A data frame containing the data to be aggregated.

subunits

A data frame with subunit information. See ‘Details’.

units

A data frame with unit information. See ‘Details’.

aggregatemissings

Optional: A symmetrical n x n matrix with information on how missing values should be aggregated. If no matrix is given, the default will be used. See 'Examples'.

rename

Logical indicating whether units with only one subunit should be renamed to their unit name? Default is FALSE.

recodedData

Logical indicating whether colnames in dat are the subunit names (as in subunits$subunit) or recoded subunit names (as in subunits$subunitRecoded). Default is TRUE, meaning that colnames are recoded subitem names.

suppressErr

Logical indicating whether aggregated cells with err (see ‘Details’) should be recoded to another value.

recodeErr

Character vector of length 1 indicating to which err should be recoded. This argument is only evaluated when suppressErr = TRUE

verbose

Logical. If TRUE additional information is printed.

Details

aggregateData aggregates units in data frames with special consideration of missing values.The aggregation of missing values is specified in the argument aggregatemissings. The rownames and colnames of this n x n matrix correspond to the missing codes in the data (see collapseMissings for supported missing values). Additionally, the values vc (for valid code) and err (for error) are used. If aggregatemissings is a data frame, it will be coerced to a matrix with the first column of the data frame being transformed into the rownames of the matrix. A warning will be given if the matrix is not symmetrical.

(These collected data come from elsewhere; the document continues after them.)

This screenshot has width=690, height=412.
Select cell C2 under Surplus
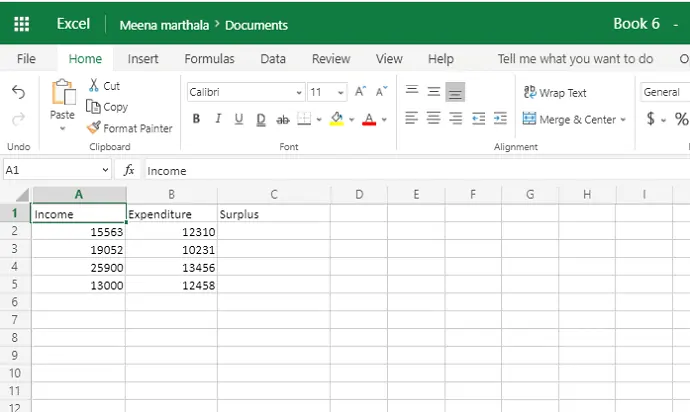pyautogui.click(x=274, y=232)
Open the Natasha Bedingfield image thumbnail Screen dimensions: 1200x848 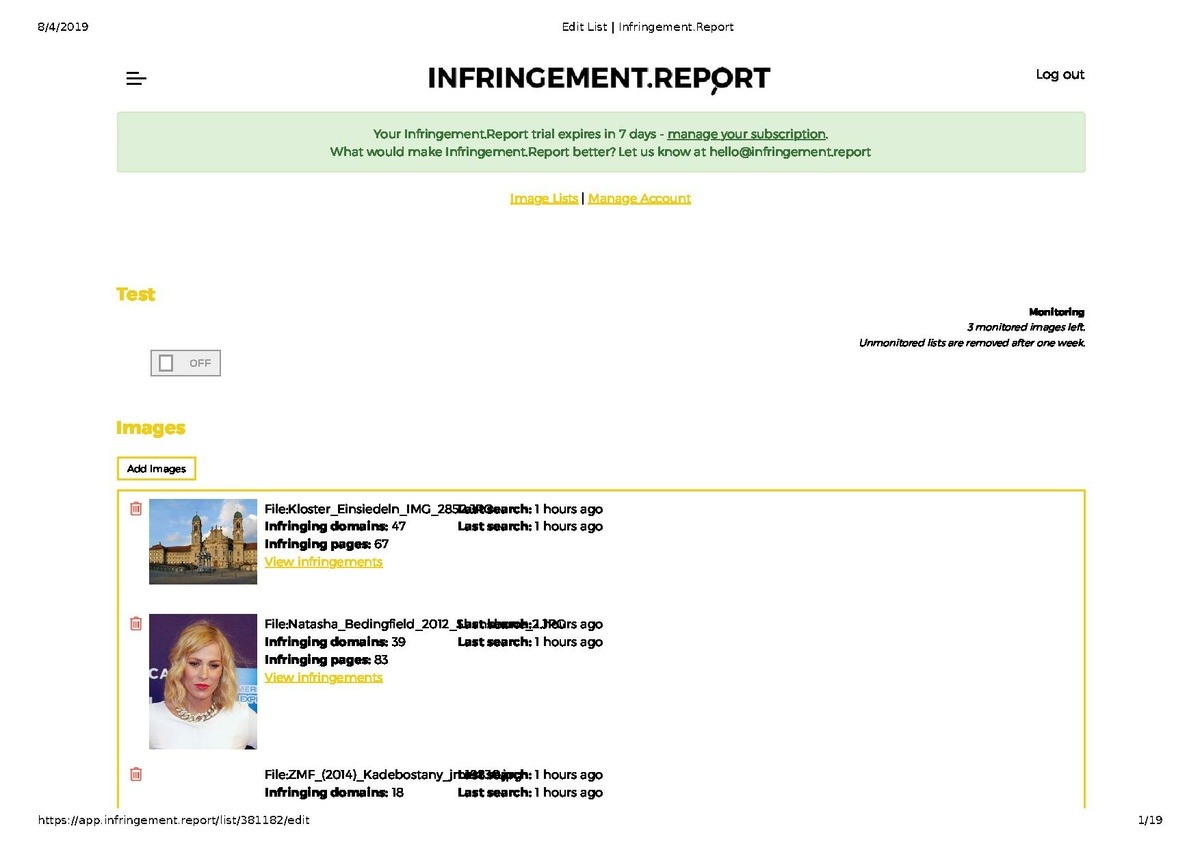203,681
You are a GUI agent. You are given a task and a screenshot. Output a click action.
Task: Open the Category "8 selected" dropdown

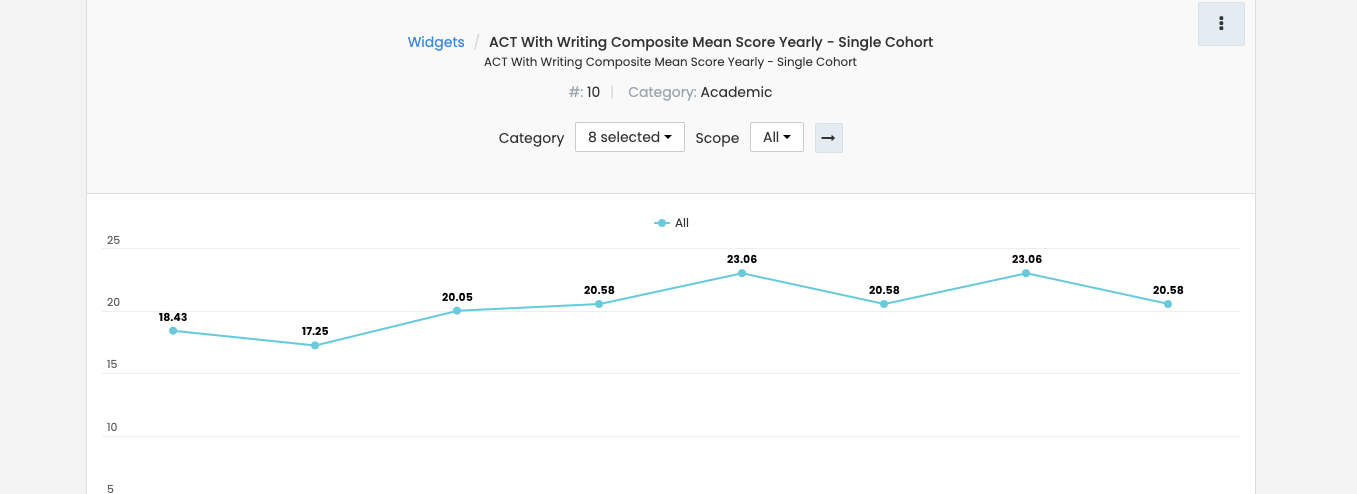pos(629,137)
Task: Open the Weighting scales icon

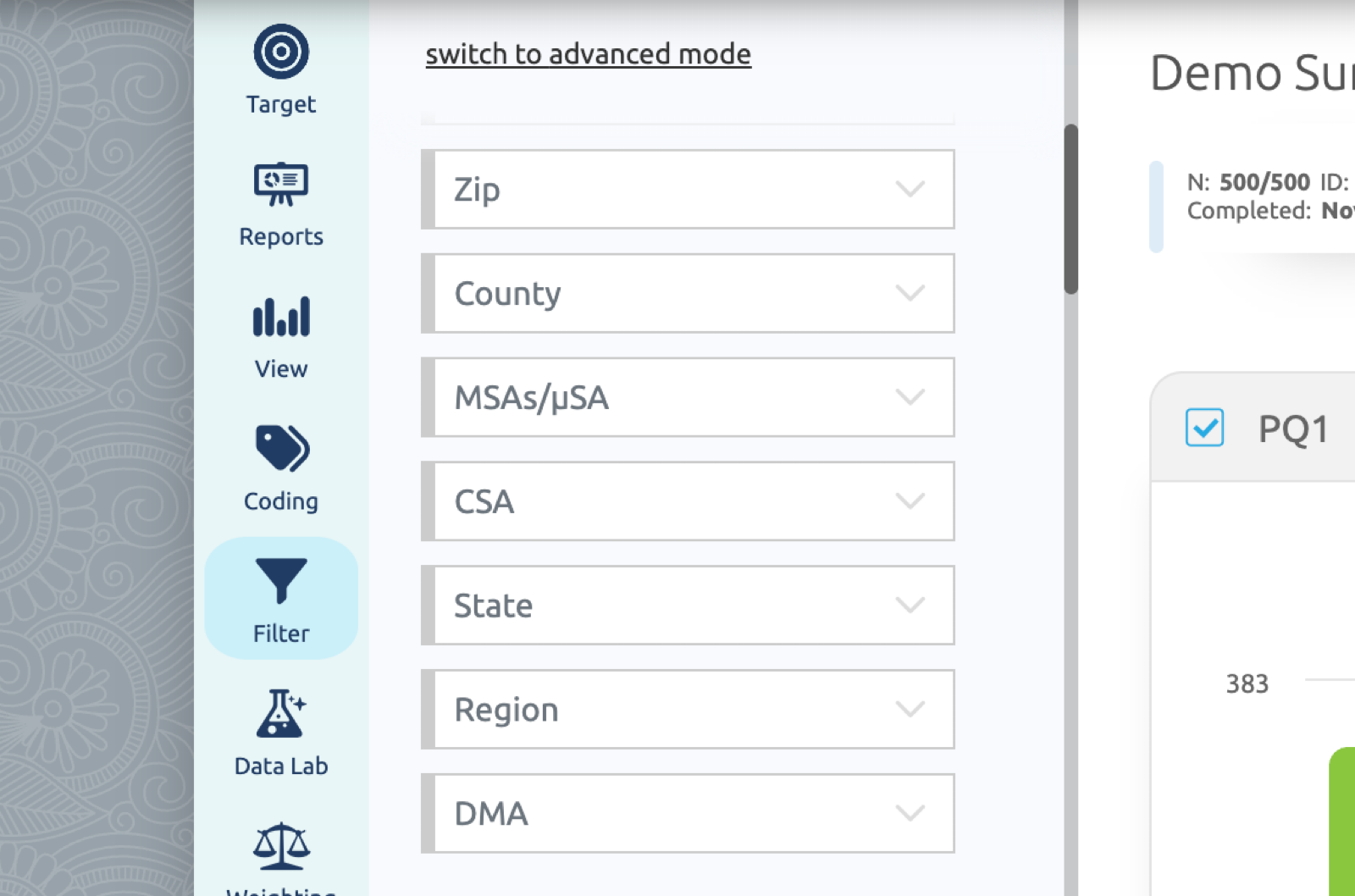Action: (x=281, y=846)
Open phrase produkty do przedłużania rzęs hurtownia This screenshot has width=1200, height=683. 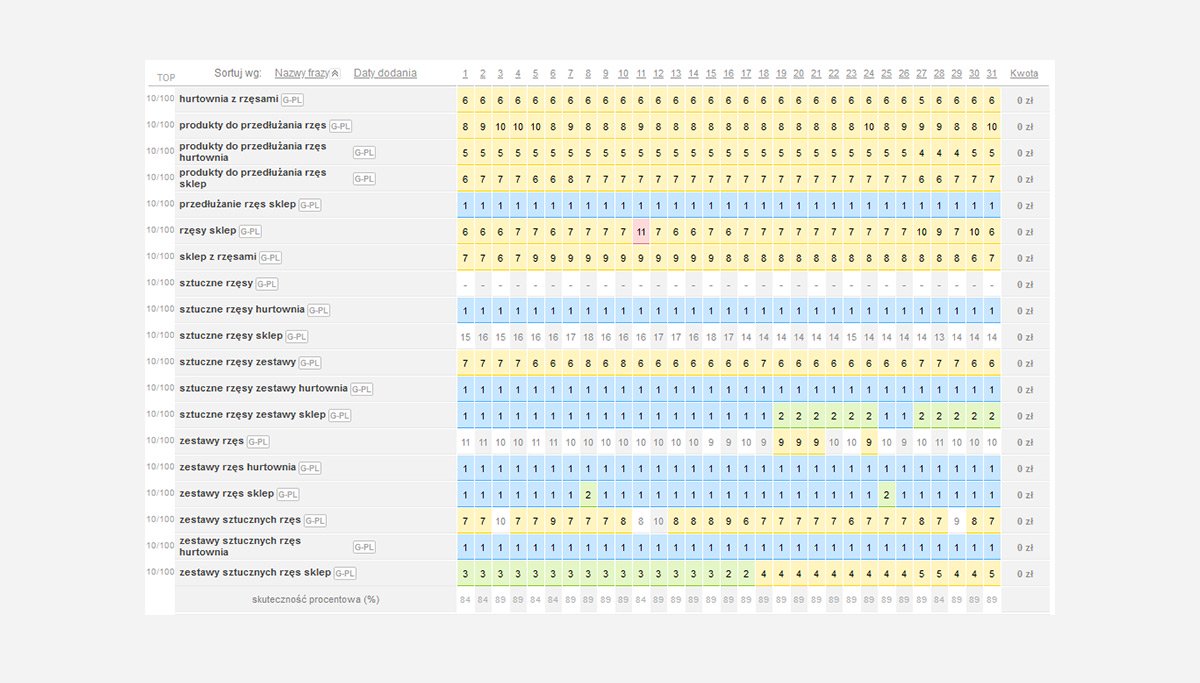(x=253, y=152)
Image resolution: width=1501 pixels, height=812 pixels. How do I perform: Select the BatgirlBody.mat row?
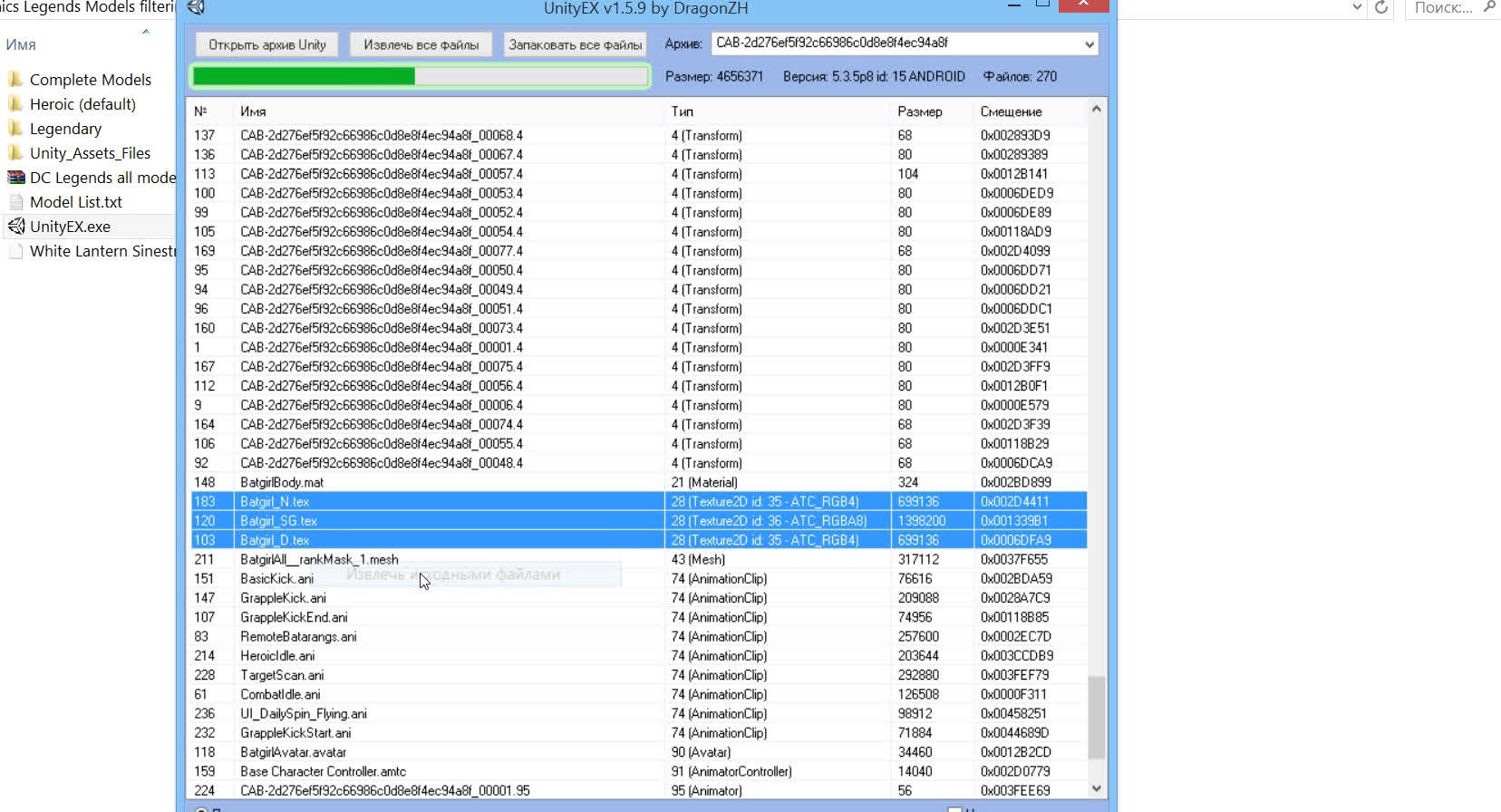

aggregateData combines the subunits one by one, i.e. it aggregates the first two subunits of a unit, then adds the third subunit to the new aggregated variable and continues in this manner until all subunits are aggregated. In every step during the process a value of the first variable (e.g., the aggregated variable from the previous step) is matched with the rownames of aggregatemissings and the corresponding value of the second variable (e.g., the next subitem to be aggregated) is matched with the colnames of aggregatemissings. The new value of the aggregated variable will therefore be the value in aggregatemissings[firstVar, secondVar].If the value in the final aggregated variable is vc, either the mean or the sum of subunits will be calculated. The rule given in units$unitAggregateRule determines which one will be chosen, with SUM being the default if column units$unitAggregateRule is empty.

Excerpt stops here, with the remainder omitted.